Data supplied:
══════
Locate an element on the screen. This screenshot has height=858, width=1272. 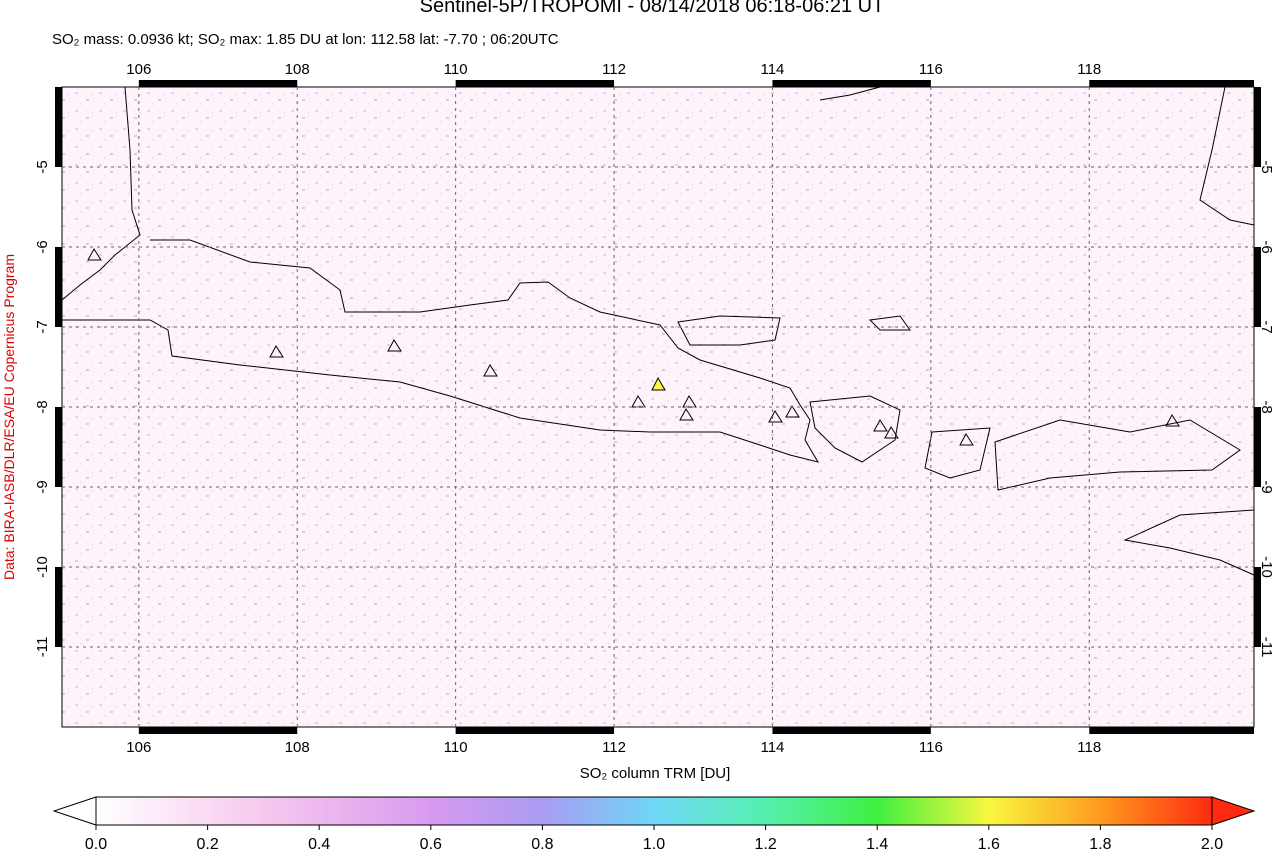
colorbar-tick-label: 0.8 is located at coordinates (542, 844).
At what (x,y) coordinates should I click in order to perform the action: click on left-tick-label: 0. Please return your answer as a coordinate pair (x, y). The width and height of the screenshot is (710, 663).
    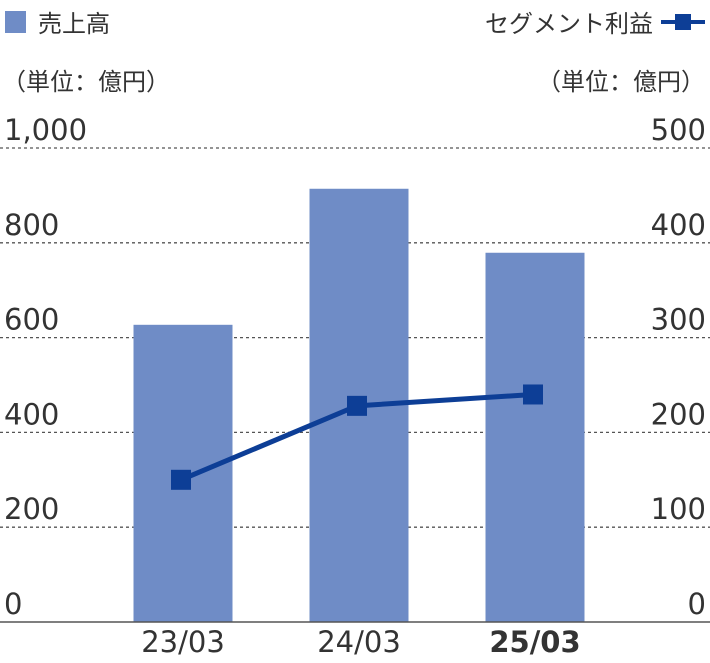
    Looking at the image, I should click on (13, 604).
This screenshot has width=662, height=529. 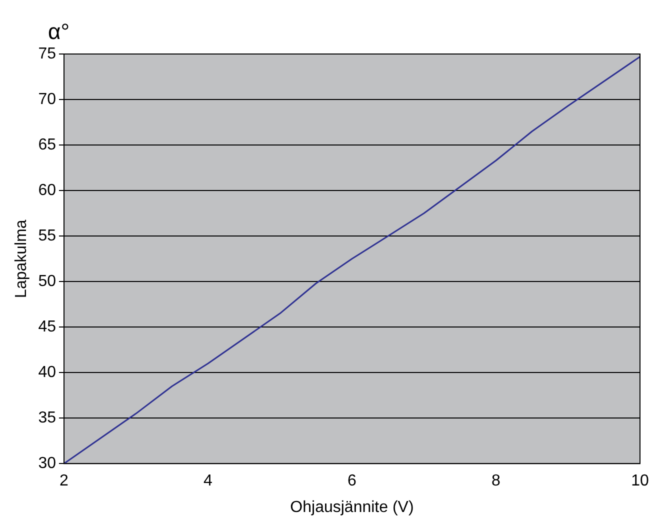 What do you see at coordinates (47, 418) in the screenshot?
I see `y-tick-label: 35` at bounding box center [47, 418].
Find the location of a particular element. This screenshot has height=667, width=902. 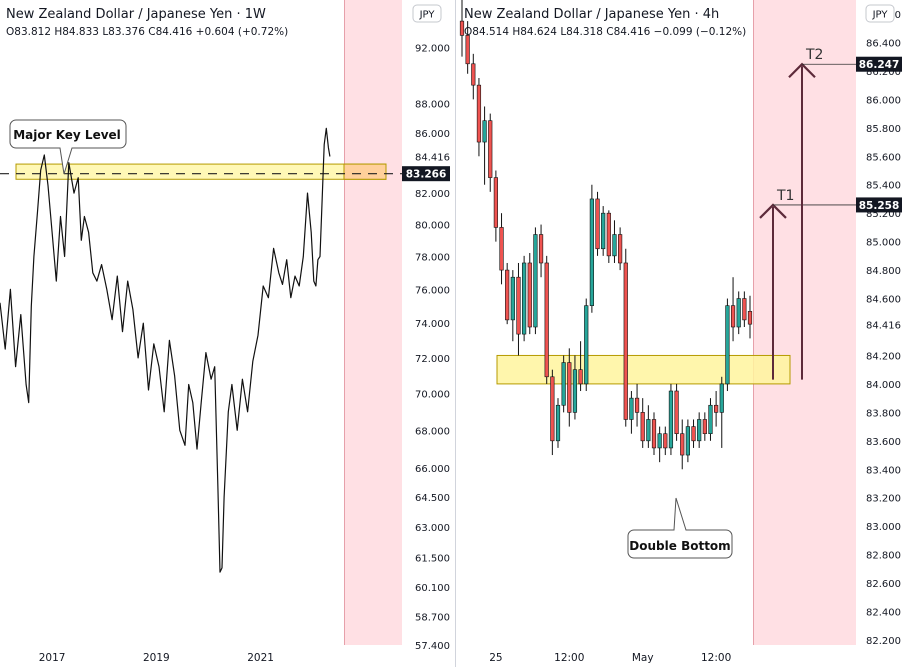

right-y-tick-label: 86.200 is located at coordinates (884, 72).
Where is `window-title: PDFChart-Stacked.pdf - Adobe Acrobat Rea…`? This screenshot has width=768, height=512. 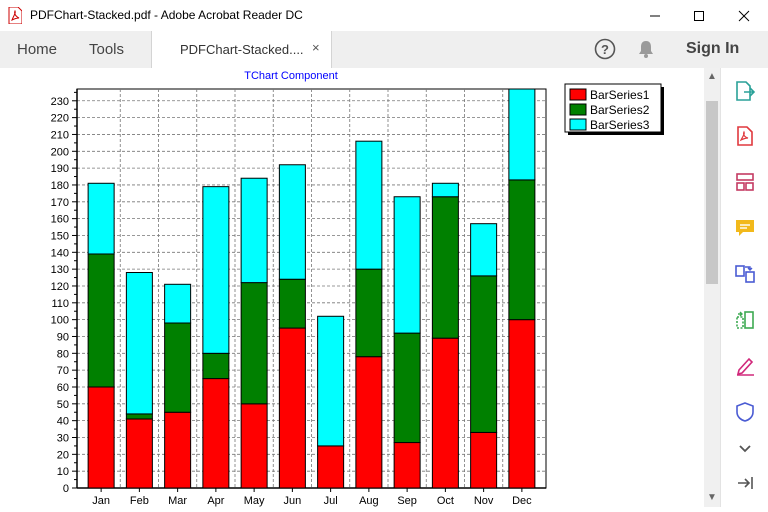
══════
Description of the task: Render the lines in the records starting with the one containing "At what (x,y)" and going on through the one containing "Looking at the" as a Markdown table with the columns Row and Line, one numbered row per line and blank lines omitted. Leave the pictures out.

Output for this exercise:
| Row | Line |
|---|---|
| 1 | At what (x,y) coordinates should I click in order to perform the action: click on left-tick-label: 0. Please return your answer as a coordinate pair (x, y). The width and height of the screenshot is (710, 663). |
| 2 |     Looking at the image, I should click on (13, 604). |